Werther: Es gibt kein Zurück, nein, nein, nein, nein...
(Werther schließt die Augen; er steht am Rande des Bahnsteigs, an dem der Zug jeden Augenblick einfahren wird, bereit sich unter den Zug zu werfen; man hört, wie der Zug näher kommt.)
Wilhelm: Werther!...Ich habe sie getroffen...
(Werther öffnet die Augen.)
Wilhelm: ...sie sagte, dass...
(Der Zug kommt. Hält. Man hört die Lautsprecherdurchsage, die den Zug ankündigt.)
Werther: Was sagte sie?
Wilhelm: Wer?
Werther: Du sagtest: „ Ich habe sie getroffen und sie sagte...“
(Die Passagiere steigen in den Zug ein. Der Zug fährt los. Wilhelm singt.)
Wilhelm: “Time stands still with gazing on her face,
Stand still and gaze for minutes, hours and years, to her give place:
All other things shall change, but shee remaines the same,
Till heavens changed have their course & time hath lost his name…”
“In darknesse let mi dwell, the ground shall sorrow be
The roofe Dispaire to barre all cheerfull light from mee,
The wals of marble blacke that moistned still shall weepe,
My musicke hellish jarring sounds to banish friendly sleepe.
Thus wedded to my woes, and bedded to my Tombe,
O Let me living die, till death doe come.”
Wilhelm: Ein schönes Liedchen, nicht wahr?... (Jemand wirft ihm von der Seite eine Münze zu, Wilhelm hebt sie vom Boden auf und steckt sie in die Tasche) Und obendrein lohnt es sich. Böse Menschen kennen keine Lieder. Ach, ja! Ich wollte dir sagen, dass ich diese Ente mit dem gebrochenen Flügel wieder getroffen habe. Erinnerst du dich? Die Ente, die wir letzten Winter gefüttert haben. Elfriede? Unsere Elfriede. Ich hab sie wiedergetroffen und sie sagte „Ga ga ga ga...“ Das wollte ich dir sagen. Und?... Wie geht es dir?... Eine ganz kurze Reise... Weißt du, dass der junge Mann in die U-Bahn eingestiegen ist? Heute ist sein Tag. Sicher!... (Pause.) Keine Sorge. Du musst nicht lange warten. In drei Minuten kommt der nächste Zug. Du hast nichts verloren. Der Fahrplan ist immer der gleiche, regelmäßig und pünktlich wie eine Schweizer Uhr.
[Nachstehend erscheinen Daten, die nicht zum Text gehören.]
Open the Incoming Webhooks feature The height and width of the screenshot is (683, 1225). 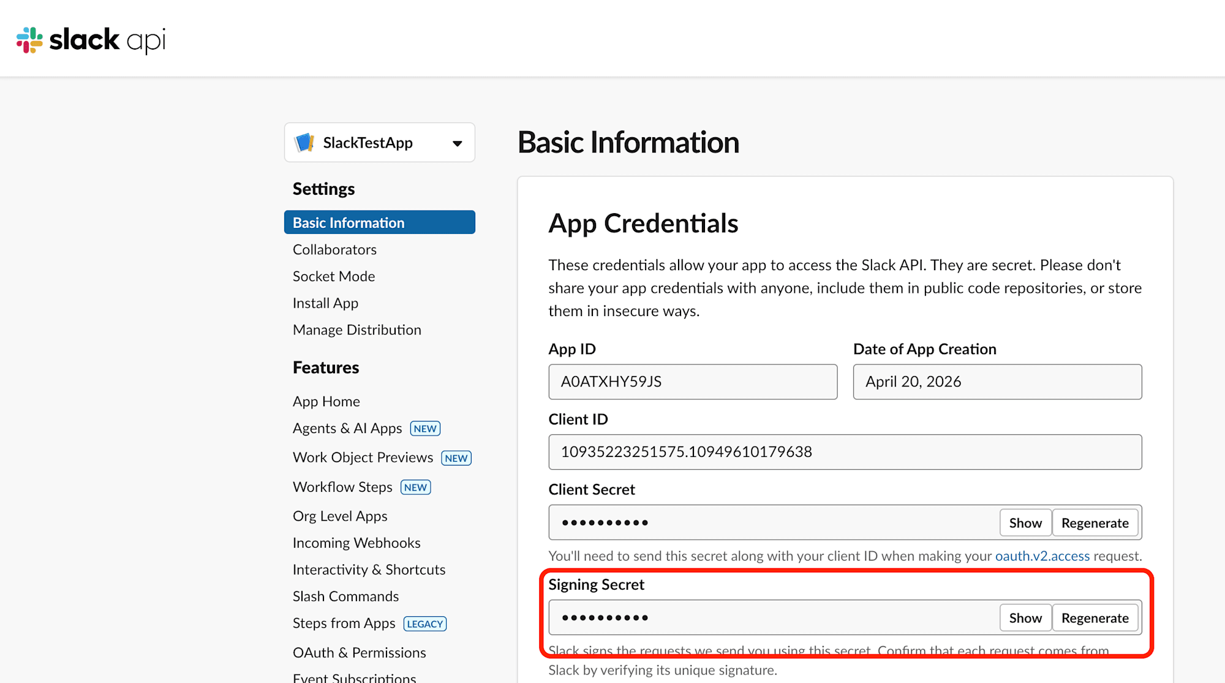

Das ist richtiger Luxus – nicht nur den Tag, nicht nur die Stunde, sogar die Sekunde kannst du nach Wunsch bestimmen, in der du abreisen möchtest. Wähle in Ruhe aus. Der Rest geht ganz automatisch. Was du heute kannst besorgen, das verschiebe nicht auf morgen...Aber, du weißt, wie man sagt, Besser zweimal gemessen als einmal verschnitten... Gute Reise und pass auf dich auf, Werther.